Complete the following >>
#1 For the Ninja Master's article, decide whether each statement agrees with it: (a) Ninja Master's was the first fighting game ADK produced; (b) the game appeared in a 2008 compilation for the PlayStation 2; (c) the game was re-released on the Neo-Geo X in 2012. Answer yes or no for each, quoting the words of the article that settle it.
#2 Please list every platform on which the Ninja Master's article says Hamster Corporation re-released the game as part of its ACA Neo Geo series.
#3 What arcade system does the Ninja Master's article give for the game?

Excerpted passage >>
- Arcade flyer
- Developer: ADK
- Publishers: SNK Neo Geo CDJP: ADK; NA: SNK; ;
- Producer: Hiroyuki Toda
- Designer: Kazuhiro Shibata
- Programmer: Teruaki Shirasawa
- Artist: Kazushige Hakamata
- Composers: Hiroaki Kujirai Hiroaki Shimizu Yuka Watanabe
- Platforms: Arcade, Neo Geo AES, Neo Geo CD
- Release: ArcadeJP: May 27, 1996; NA: June 1996; Neo Geo AESJP: June 28, 1996; NA: 1996; Neo Geo CDJP: September 27, 1996;
- Genre: Fighting
- Modes: Single-player, multiplayer
- Arcade system: Neo Geo MVS

= Ninja Master's =

1996 video game

 is a 1996 fighting game developed by ADK and published by SNK for the Neo Geo arcade and home platforms. Ninja Master's was the sixth and final fighting game produced by ADK, following the four games in the World Heroes series and Aggressors of Dark Kombat. It was later featured in the 2008 compilation ADK Damashii for the PlayStation 2. Ninja Master's was also re-released on the Neo-Geo X handheld system in 2012, and for the Wii Virtual Console in 2013. Hamster Corporation re-released the game as part of their ACA Neo Geo series for the PlayStation 4, Xbox One, Nintendo Switch, Windows, Android and iOS.

Exercise data >>
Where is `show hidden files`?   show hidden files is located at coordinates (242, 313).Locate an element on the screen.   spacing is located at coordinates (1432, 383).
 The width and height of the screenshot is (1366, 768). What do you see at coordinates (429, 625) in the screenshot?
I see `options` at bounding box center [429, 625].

Answers to the exercises >>
#1
(a) No: "Ninja Master's was the sixth and final fighting game produced by ADK"
(b) Yes: "It was later featured in the 2008 compilation ADK Damashii for the PlayStation 2"
(c) Yes: "re-released on the Neo-Geo X handheld system in 2012"

#2 PlayStation 4, Xbox One, Nintendo Switch, Windows, Android, iOS

#3 Neo Geo MVS